How can I do the 2nd and 3rd point if I am using docker/podman containers?
Why is ClamAV useless?
Not sure how to do that in docker, I’ve run mine as a plain old PHP-FPM site for years and years. It might be something that can be tweaked using config files or environment variables, or might require building a custom image.
ClamAV is slow and doesn’t catch the nastiest of malware. Its entire approach is stuck in 2008. It’s better than nothing for screening emails, but for a private file store it won’t help much considering that you’ll already have the files on your system somewhere. And most importantly, it slows down file uploads 10x and increases CPU load substantially. The only good reason to use ClamAV for nextcloud is if you will be sued if you don’t!

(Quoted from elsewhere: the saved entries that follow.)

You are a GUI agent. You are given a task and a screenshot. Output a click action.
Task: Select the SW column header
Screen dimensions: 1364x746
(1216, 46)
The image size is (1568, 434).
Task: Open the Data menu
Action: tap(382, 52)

ClamAV is good for detecting simple threats. However, I hear it eats ram.
This has me curious, not to derail the topic, but I always hear that ClamAV is the best way to go for Linux. Is there a free solution that you would recommend in place of it?
I think the best solution is to use good internet hygiene
Out of curiosity, why isn’t this stuff done by default?
MySQL is still pretty slow
it should work with mariaDB which is faster in my experience
Likely because it’s mainly written in PHP and the default database is SQLite, which is not great for large deployments.
But I use Nextcloud daily on a low end machine and I don’t think it’s that bad.
SQLite sure but I doubt PHP has any negative impact.
Nextcloud is slow and clunky if you run it on a banana.
Run it on a “normal” server and everything is smooth.
Yeah, and don’t pretend that comparable software like Google Drive, Sharepoint or Dropbox is faster.
I compare it to a samba or (s)ftp share. I wish it was similar in speed and ease of use.
It’s become better since I migrated over to PostgreSQL. But it’s still not great.
Why would you compare to something so utterly different?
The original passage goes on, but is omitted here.